Just curious wheter or not the lines in our old Arduino code can break out of the while loop. I set the loop breaks when t is not 1 (t != 1). IS that not enough? Apparently yes, it didnt break out once I applied it to my test. What do you think is the problem with these lines of code. Thanks again.

byte data1[2];
byte data2[2];
int f;
int t;


void setup()
{
  Serial.begin(115200);
  Serial1.begin(115200);
  while(!Serial);
}

void loop()
{
  
    if(Serial1.available()>0) {
      data1[0] = Serial1.read();
      data1[1] = Serial1.read();
      data2[0] = Serial1.read();
      data2[1] = Serial1.read();
   
      f = 256*data1[1] + data1[0];
      t = 256*data2[1] + data2[0];
      while (t == 1) {
            Serial.println(f);
            Serial.println(t);
            if(t!= 1){  [font=Verdana] %% when t is not equal to 1, it is supposed to break out of the while loop here.[/font]
              break;
            }
            delay(1000);
     }
    }
  
   delay(10);
 }

What do you think is the problem with these lines of code.
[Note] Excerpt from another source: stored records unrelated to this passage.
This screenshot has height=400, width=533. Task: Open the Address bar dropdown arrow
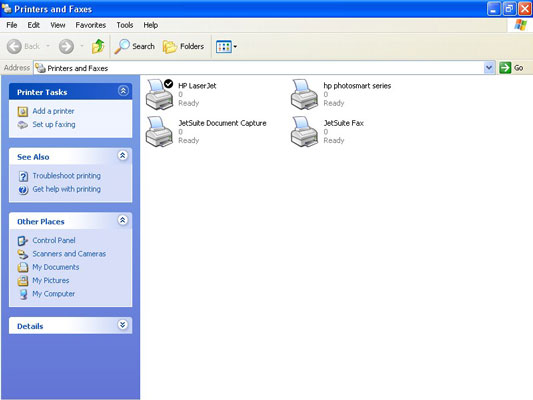tap(489, 68)
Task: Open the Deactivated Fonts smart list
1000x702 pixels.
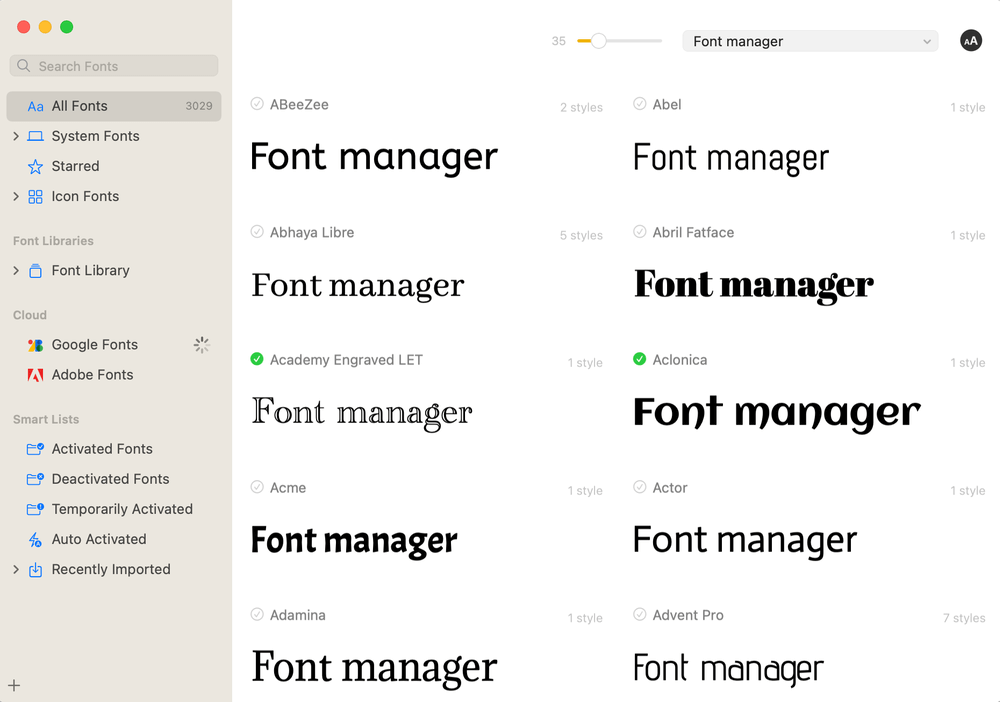Action: 110,479
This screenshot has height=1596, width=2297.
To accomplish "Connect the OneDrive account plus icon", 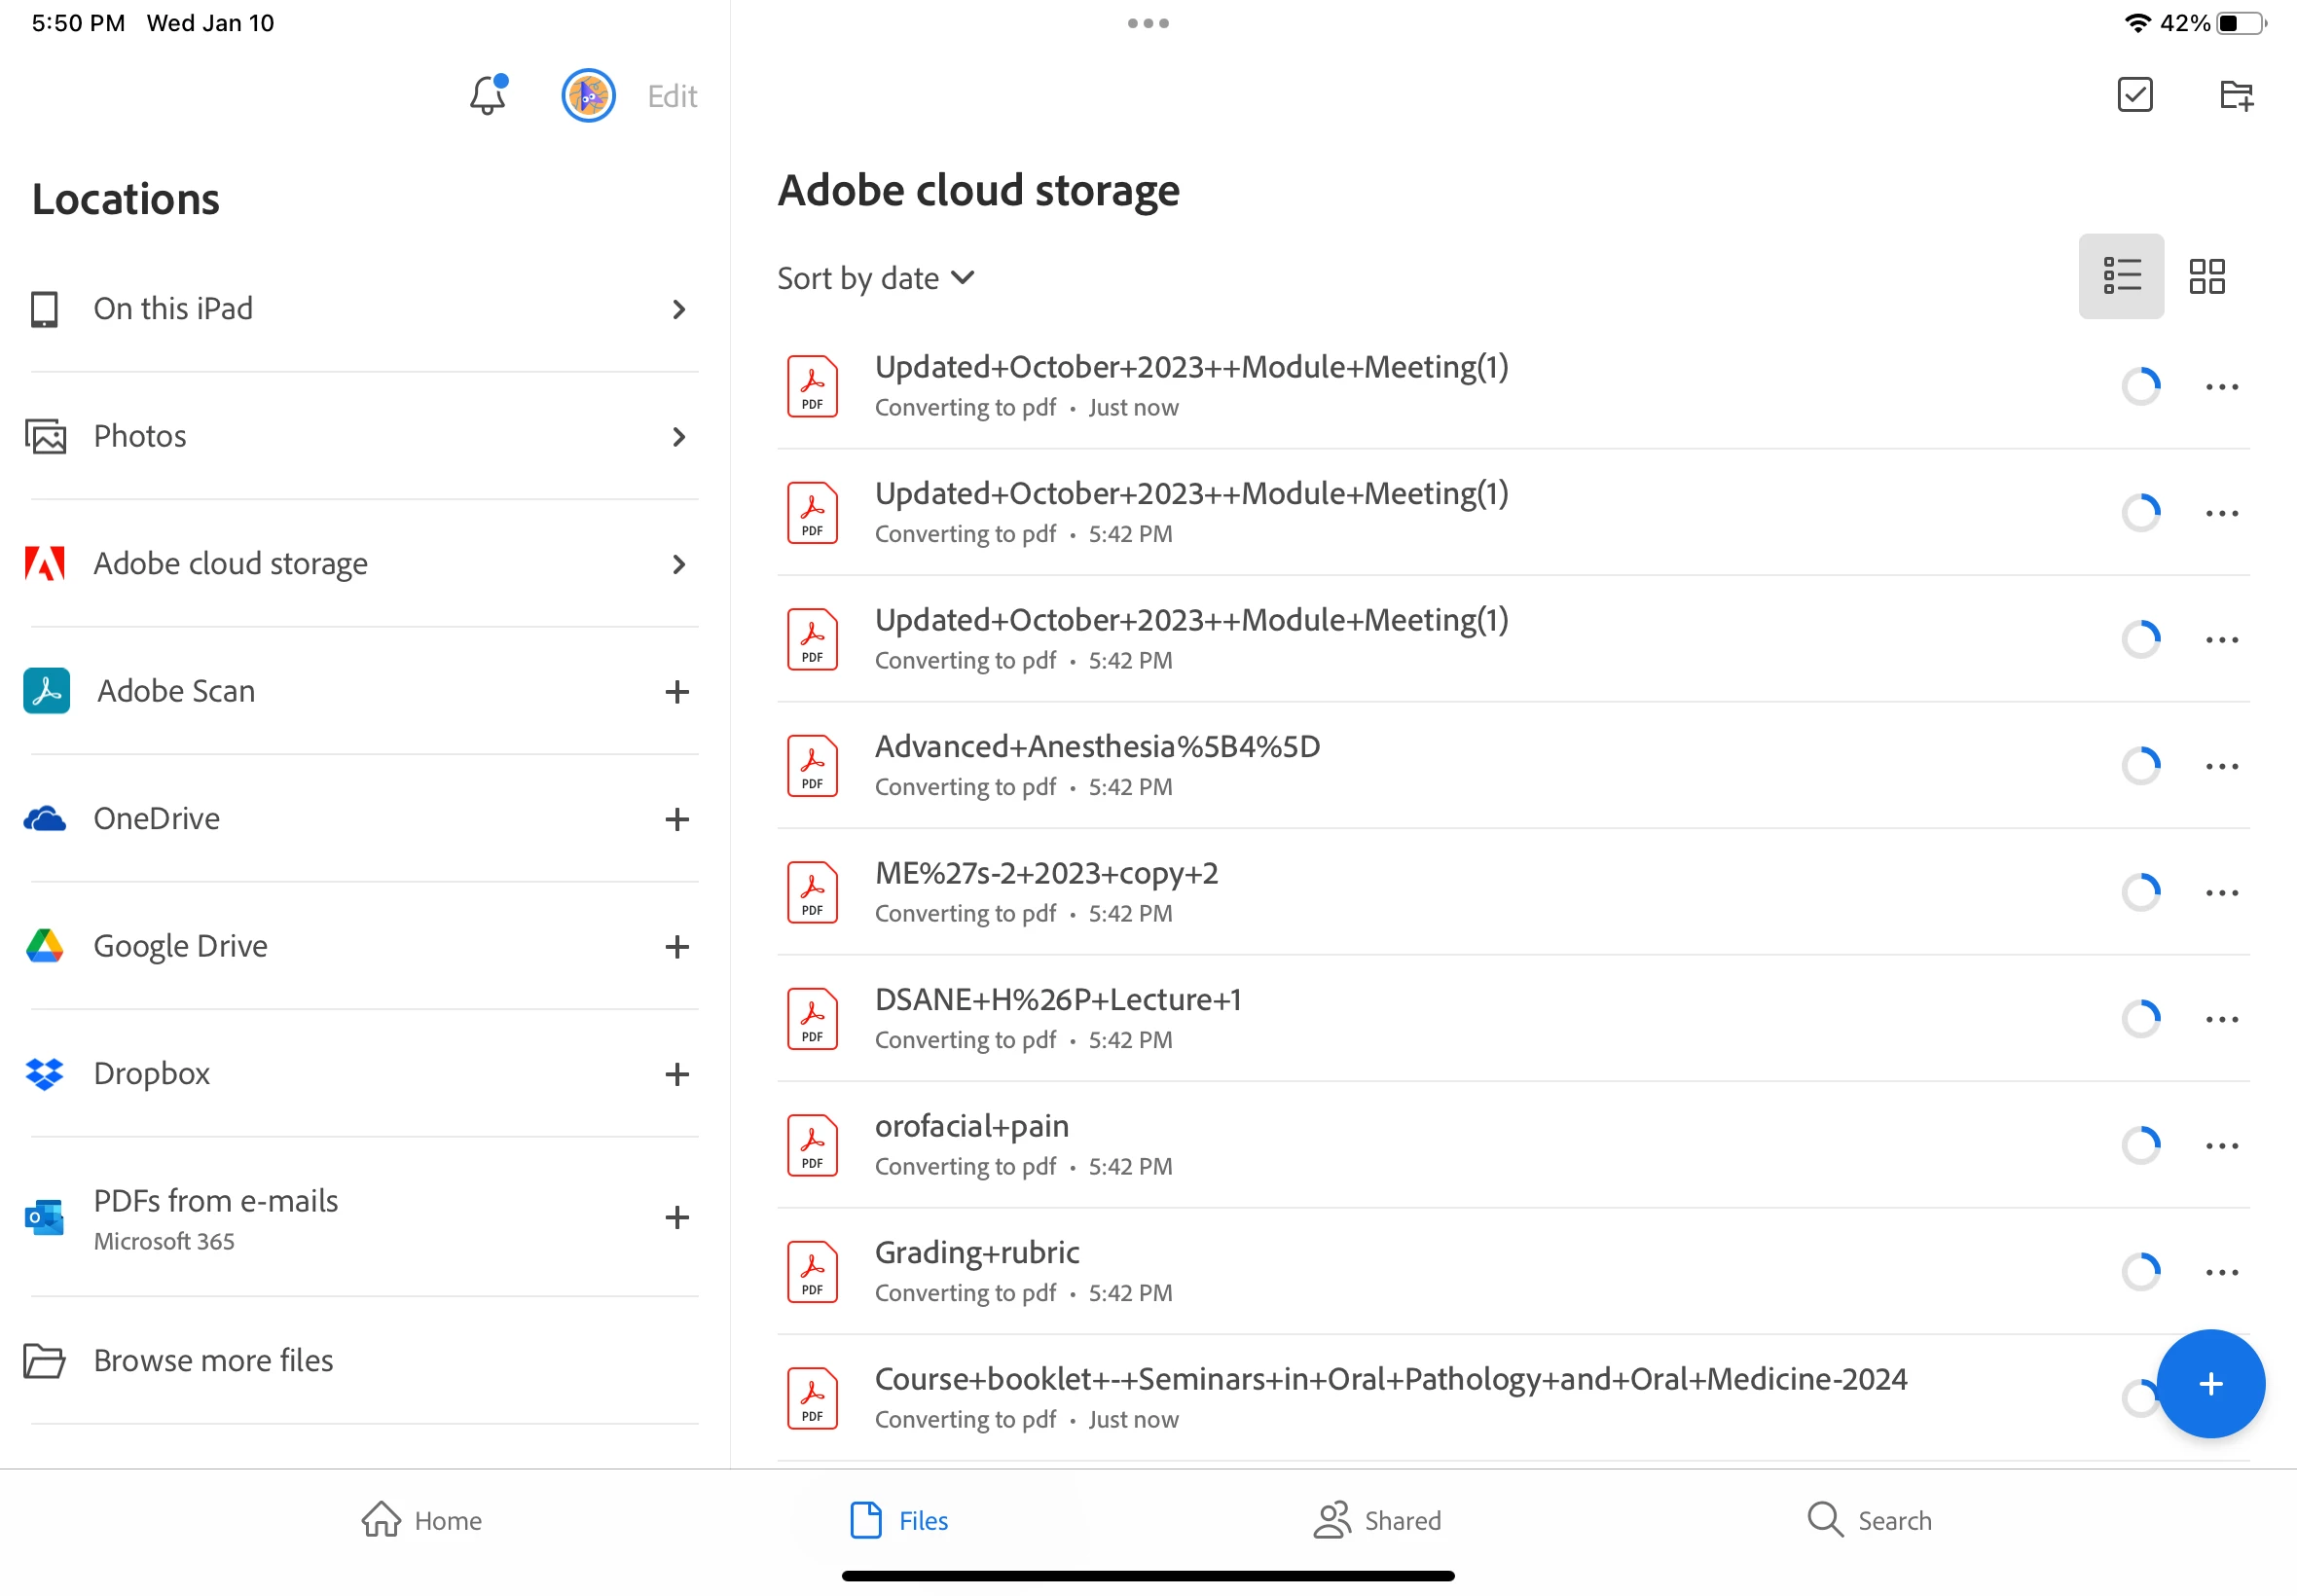I will (677, 819).
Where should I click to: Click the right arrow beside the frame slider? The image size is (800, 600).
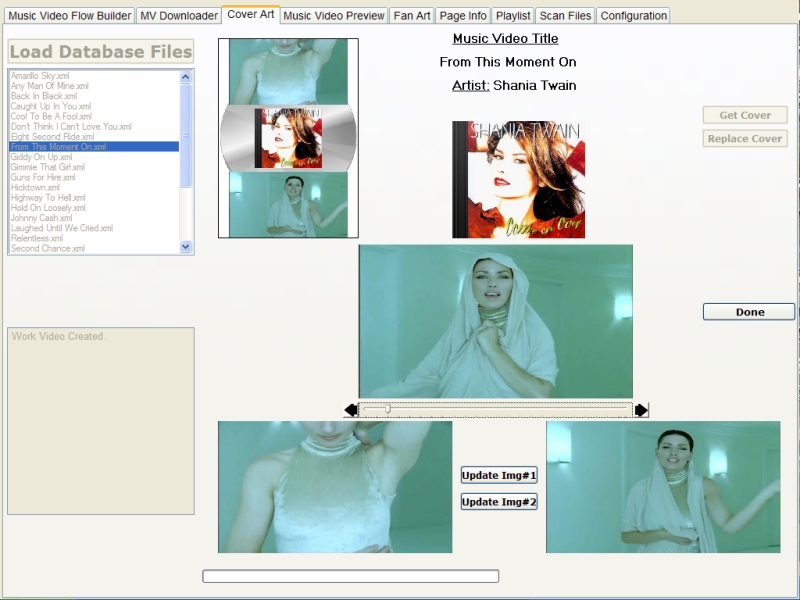(x=642, y=410)
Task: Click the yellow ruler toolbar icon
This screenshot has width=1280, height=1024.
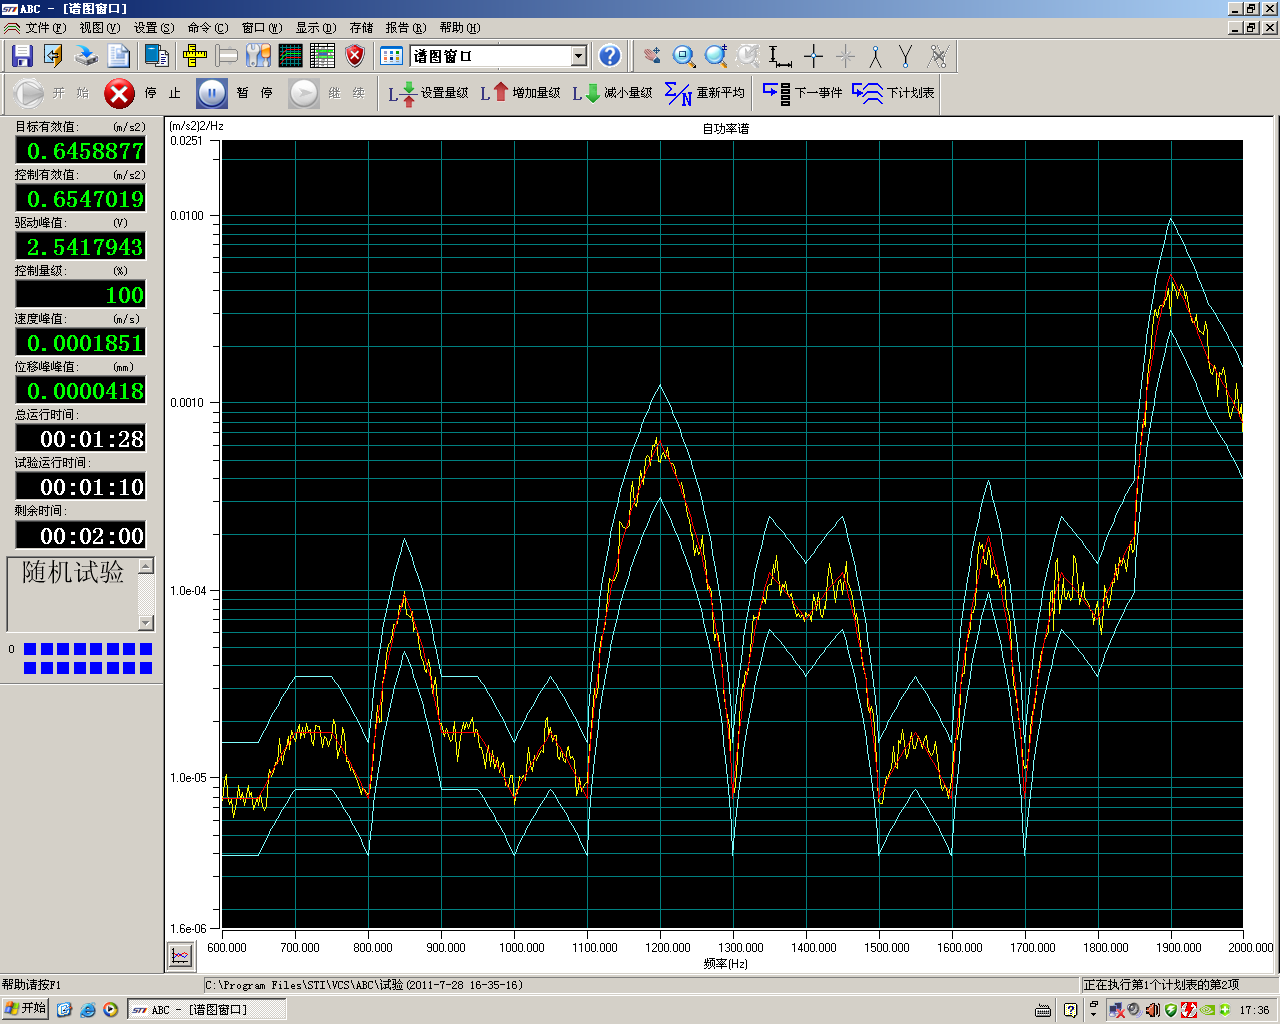Action: (x=195, y=56)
You are STILL reading data that has not arrived.

    if(Serial1.available()>0) {
      data1[0] = Serial1.read();
      data1[1] = Serial1.read();
      data2[0] = Serial1.read();
      data2[1] = Serial1.read();

Serial.available() will return 1 when the first byte arrives. That does NOT mean that it is OK read read 4 bytes.

33chen: Just curious wheter or not the lines in our old Arduino code can break out of the while loop. I set the loop breaks when t is not 1 (t != 1). IS that not enough?

I think your grey cells are on holidays - drag them back to work :) It can only get into the loop if t EQUALS 1 so how could it ever NOT EQUAL 1 when there is no code to change the value of t within the WHILE loop.

What do you think is the problem with these lines of code. Thanks again.

See above. See the same advice in earlier posts.